I was troubled by the author’s stated disregard for historical accuracy and research. In the book’s forward -- after briefly mentioning that the story and the actual facts uncovered in her research turned out not to agree -- the author glibly quotes her editor’s remark that if the story is good, the reader won’t care if it’s true or not. Then the author simply says that she won’t tell which parts are and are not true, that it’s up to the reader to guess! Certainly the story is always important, to any book, whether historical, futuristic or contemporary. However, the historical fiction genre is especially characterized by good research, and a successful blending of entertainment with education, by which the reader learns something about the historical events. Even within the sub-genre of evangelical Christian historical fiction, most authors show more serious attention to the history, often with notes at the end elaborating on which story aspects and characters are historical.

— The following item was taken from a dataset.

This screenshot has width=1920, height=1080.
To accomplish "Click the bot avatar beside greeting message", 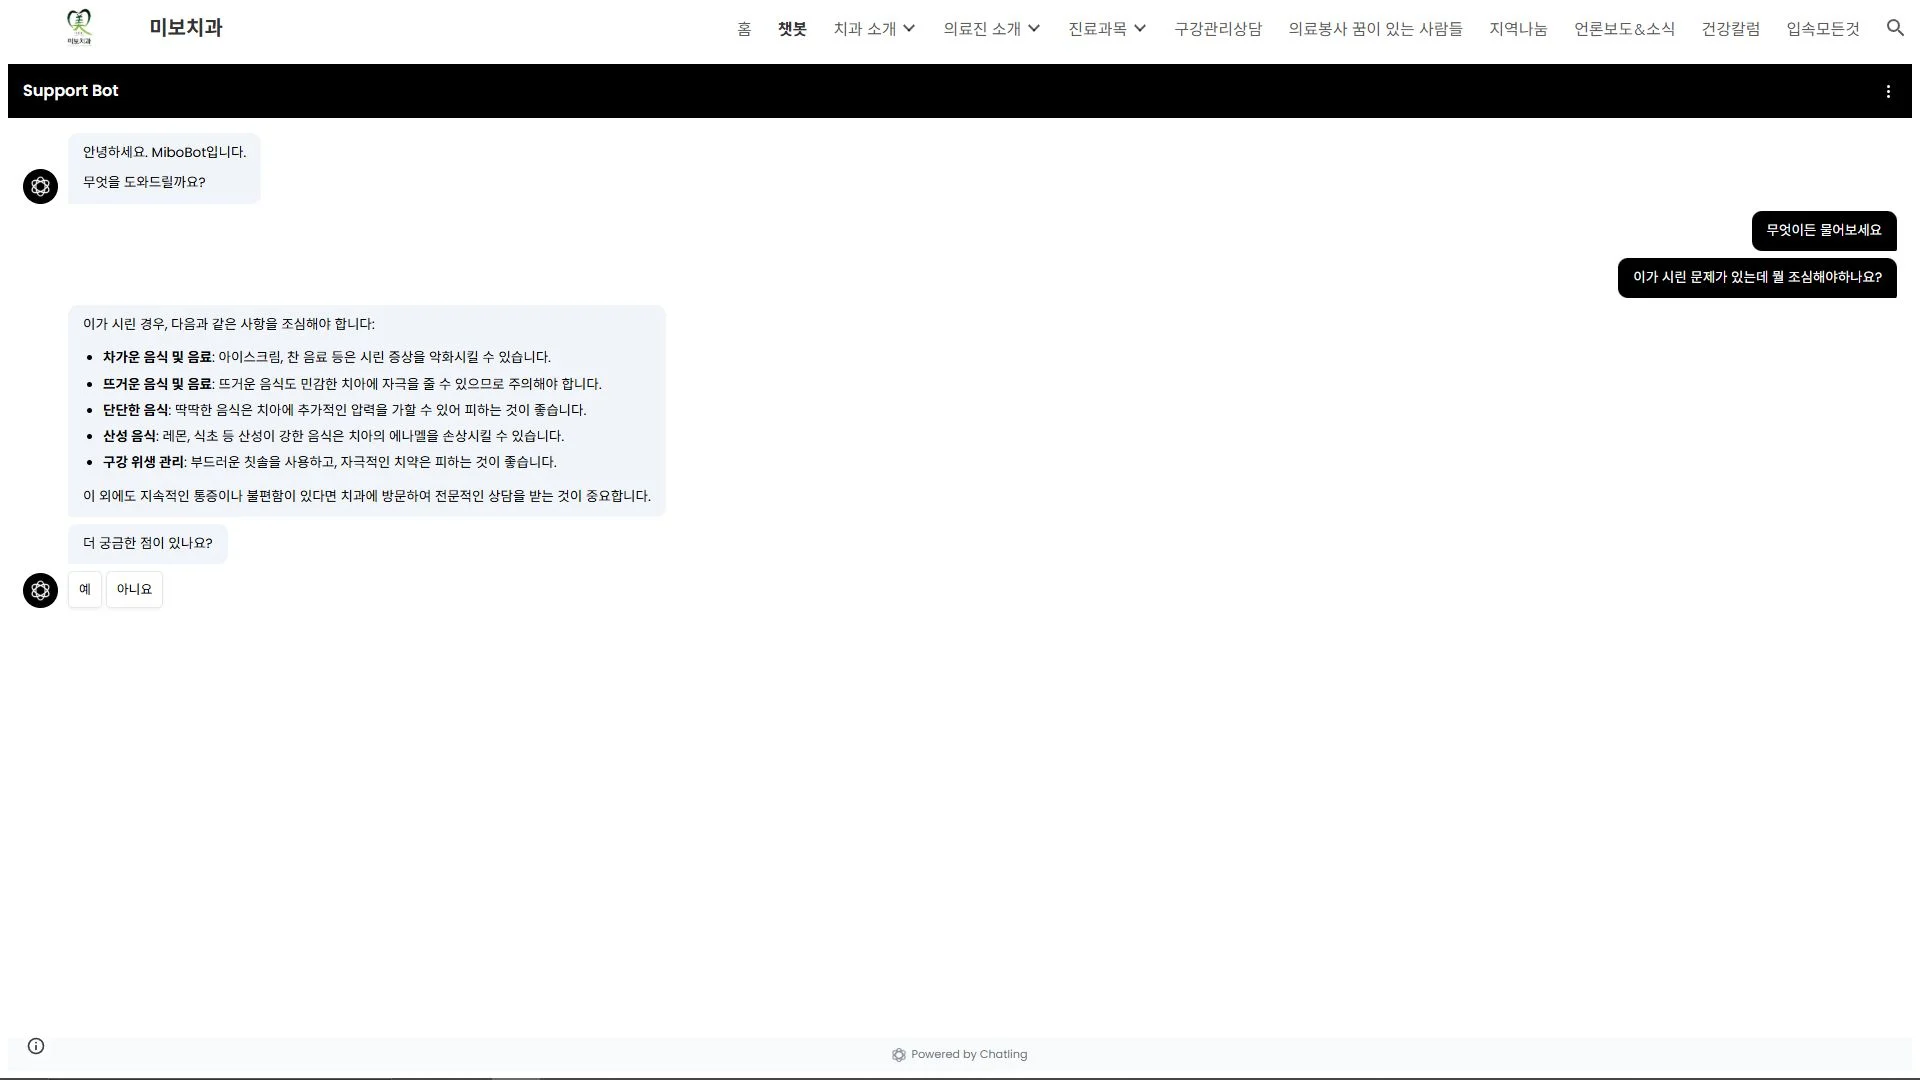I will click(40, 186).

To its credit, Finding Anna does include the words and music of the hymn “It is Well With My Soul,” and brief notes about what happened to Horatio and Anna in their later years. Many readers of the audience, primarily adult women, will no doubt enjoy the book for its emotional, woman-focused emphasis. However, such callous disregard for the historical part of a historical fiction book will not sit well with serious historical fiction readers. If the author wants to just write a good story (and who cares if the history part is accurate or not), she (and her editor) should stick with contemporary fiction.